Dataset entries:
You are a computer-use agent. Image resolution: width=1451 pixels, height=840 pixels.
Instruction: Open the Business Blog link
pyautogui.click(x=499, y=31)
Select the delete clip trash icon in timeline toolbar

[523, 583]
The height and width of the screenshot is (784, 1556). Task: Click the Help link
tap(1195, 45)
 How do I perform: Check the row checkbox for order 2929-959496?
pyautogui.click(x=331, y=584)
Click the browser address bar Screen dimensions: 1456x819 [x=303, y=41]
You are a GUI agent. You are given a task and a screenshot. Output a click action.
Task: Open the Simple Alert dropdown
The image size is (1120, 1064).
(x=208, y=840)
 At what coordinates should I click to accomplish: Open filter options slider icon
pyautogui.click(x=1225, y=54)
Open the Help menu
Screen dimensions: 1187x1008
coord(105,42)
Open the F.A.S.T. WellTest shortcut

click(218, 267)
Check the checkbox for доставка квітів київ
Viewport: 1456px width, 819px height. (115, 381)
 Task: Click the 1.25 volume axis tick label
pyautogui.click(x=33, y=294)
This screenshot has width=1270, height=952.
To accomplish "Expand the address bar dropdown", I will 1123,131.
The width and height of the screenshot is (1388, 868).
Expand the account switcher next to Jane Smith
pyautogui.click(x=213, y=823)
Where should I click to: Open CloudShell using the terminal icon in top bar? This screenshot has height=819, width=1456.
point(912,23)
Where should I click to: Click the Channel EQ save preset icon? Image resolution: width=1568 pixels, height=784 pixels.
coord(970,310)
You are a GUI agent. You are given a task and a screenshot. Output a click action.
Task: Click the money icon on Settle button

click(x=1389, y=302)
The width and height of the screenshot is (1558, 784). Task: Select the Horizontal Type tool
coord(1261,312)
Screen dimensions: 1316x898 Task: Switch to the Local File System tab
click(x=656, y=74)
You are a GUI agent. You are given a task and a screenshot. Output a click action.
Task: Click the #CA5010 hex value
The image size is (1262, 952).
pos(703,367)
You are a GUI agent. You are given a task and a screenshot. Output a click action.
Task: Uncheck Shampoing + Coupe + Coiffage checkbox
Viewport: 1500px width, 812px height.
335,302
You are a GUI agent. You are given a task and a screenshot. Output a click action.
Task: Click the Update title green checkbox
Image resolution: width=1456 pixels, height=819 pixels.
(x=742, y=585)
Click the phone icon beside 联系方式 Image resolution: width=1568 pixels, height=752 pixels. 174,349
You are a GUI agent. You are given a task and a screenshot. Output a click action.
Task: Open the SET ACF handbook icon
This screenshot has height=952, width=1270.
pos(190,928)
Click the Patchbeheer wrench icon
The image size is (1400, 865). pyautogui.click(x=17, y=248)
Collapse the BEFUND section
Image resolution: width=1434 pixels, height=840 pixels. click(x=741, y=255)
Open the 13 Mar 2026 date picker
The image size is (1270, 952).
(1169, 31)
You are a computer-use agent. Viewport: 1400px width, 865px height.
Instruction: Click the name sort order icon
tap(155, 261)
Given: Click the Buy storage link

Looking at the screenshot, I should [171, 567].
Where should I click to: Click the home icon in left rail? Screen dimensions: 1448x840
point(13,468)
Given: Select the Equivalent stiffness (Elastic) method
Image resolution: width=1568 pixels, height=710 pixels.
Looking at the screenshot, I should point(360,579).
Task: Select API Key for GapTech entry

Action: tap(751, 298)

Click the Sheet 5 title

__WHAT IS BEING ASKED__
Find the word "computer" in the entries above. Copy every line that has it.

__EXERCISE ANSWER__
You are a computer-use agent. Image resolution: width=1451 pixels, height=840 pixels.
You are a computer-use agent. Viewport: 1400px width, 865px height.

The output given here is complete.